What you have to do
Pull out every line below holding the word "record".
- - -
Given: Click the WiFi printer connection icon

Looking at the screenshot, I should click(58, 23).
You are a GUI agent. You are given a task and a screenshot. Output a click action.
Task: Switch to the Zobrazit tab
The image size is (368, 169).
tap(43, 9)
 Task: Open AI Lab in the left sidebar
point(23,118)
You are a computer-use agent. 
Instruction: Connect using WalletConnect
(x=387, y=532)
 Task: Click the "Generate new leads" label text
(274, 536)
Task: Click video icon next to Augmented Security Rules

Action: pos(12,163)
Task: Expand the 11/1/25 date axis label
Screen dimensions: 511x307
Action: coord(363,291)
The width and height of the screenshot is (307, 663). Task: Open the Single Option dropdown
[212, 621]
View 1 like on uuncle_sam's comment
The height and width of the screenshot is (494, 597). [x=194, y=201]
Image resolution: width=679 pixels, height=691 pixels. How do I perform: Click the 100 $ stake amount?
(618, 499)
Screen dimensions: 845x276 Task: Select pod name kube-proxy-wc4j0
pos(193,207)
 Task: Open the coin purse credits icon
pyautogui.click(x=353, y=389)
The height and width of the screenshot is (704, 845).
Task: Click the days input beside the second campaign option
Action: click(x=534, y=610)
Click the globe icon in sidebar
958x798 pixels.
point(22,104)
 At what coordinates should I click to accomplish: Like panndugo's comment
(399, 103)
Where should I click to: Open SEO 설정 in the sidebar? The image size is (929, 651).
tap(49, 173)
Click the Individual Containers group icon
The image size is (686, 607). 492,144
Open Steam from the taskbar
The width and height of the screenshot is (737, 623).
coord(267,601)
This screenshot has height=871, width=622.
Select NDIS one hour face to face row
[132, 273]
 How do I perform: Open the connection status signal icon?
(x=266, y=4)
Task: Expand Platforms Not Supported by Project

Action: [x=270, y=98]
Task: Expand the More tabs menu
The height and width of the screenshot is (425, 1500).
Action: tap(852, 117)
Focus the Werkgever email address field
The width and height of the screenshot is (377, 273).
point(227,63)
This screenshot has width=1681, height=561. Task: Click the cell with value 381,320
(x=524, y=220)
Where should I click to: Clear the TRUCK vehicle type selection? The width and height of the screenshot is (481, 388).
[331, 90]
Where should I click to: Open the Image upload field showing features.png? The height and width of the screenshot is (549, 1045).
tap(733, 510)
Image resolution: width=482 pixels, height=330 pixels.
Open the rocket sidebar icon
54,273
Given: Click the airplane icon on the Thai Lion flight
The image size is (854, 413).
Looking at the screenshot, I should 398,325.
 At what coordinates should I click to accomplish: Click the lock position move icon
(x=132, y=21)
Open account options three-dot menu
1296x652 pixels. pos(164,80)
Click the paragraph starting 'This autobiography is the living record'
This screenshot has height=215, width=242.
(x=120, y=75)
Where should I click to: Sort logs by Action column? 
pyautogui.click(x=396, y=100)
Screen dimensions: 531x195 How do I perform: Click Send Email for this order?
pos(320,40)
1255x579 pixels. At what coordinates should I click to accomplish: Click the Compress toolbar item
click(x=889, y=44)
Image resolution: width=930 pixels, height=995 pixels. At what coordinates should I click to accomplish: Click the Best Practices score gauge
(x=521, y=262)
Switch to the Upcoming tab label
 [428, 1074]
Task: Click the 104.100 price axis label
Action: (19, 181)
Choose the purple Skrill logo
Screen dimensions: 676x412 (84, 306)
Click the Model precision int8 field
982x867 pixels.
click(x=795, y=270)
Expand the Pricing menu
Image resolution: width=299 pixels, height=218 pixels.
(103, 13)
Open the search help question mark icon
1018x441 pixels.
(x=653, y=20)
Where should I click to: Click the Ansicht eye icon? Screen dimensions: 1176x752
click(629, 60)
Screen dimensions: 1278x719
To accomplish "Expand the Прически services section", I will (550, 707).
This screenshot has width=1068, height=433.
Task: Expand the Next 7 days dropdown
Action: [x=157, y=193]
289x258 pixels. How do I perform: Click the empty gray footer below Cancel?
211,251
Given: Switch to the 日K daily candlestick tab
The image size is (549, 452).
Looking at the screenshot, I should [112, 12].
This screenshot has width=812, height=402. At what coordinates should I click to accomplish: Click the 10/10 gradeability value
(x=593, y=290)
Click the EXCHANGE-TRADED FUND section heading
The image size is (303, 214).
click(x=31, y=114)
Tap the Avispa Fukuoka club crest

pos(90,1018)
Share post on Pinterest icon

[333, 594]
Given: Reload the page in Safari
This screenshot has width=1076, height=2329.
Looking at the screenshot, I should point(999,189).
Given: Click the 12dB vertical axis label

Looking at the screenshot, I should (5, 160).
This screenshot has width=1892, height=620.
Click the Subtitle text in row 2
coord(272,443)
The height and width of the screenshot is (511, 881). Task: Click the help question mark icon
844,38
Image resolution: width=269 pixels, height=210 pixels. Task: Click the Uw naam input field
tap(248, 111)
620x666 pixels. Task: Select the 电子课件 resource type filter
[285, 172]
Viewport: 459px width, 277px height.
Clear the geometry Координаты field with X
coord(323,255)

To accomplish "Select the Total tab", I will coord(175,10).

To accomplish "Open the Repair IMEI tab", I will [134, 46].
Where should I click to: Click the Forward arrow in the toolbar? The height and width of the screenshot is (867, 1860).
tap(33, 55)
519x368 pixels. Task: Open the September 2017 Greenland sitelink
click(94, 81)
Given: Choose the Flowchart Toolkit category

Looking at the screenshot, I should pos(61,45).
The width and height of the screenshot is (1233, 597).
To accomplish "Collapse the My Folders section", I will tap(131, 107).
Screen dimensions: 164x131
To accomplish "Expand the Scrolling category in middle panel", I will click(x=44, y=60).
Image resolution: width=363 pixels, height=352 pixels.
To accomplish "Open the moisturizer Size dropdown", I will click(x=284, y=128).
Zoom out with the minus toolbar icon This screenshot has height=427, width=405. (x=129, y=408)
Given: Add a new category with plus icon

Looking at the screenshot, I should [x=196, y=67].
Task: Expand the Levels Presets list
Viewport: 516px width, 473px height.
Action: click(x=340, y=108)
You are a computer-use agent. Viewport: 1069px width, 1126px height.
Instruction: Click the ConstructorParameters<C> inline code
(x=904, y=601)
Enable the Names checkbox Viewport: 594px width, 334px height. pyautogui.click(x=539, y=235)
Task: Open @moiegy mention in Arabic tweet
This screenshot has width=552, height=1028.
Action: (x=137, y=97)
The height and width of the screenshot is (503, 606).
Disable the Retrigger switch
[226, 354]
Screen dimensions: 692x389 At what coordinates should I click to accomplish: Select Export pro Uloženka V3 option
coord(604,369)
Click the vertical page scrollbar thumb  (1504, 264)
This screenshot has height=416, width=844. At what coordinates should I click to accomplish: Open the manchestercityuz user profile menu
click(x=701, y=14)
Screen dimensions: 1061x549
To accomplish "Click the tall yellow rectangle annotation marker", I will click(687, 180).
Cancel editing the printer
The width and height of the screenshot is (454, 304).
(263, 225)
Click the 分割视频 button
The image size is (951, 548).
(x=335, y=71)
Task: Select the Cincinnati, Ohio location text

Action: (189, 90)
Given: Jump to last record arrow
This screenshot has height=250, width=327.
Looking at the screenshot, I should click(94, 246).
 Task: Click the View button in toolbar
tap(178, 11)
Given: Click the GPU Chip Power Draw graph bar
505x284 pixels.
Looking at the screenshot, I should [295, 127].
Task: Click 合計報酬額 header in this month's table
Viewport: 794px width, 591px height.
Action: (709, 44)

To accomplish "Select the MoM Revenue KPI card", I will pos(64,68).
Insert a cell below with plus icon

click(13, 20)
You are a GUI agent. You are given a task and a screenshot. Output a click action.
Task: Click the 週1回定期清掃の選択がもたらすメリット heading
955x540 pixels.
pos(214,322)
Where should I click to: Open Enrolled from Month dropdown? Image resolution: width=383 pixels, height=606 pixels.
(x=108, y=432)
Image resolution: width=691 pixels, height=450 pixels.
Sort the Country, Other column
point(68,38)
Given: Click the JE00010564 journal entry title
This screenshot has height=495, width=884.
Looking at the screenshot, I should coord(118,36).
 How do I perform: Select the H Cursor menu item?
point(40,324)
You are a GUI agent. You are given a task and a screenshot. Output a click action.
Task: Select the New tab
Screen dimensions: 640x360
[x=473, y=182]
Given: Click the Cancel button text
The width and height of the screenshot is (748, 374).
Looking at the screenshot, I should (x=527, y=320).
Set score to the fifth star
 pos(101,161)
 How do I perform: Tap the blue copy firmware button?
- - -
Written answer
Click the paragraph starting 'This autobiography is the living record'
Given: Jump to last record arrow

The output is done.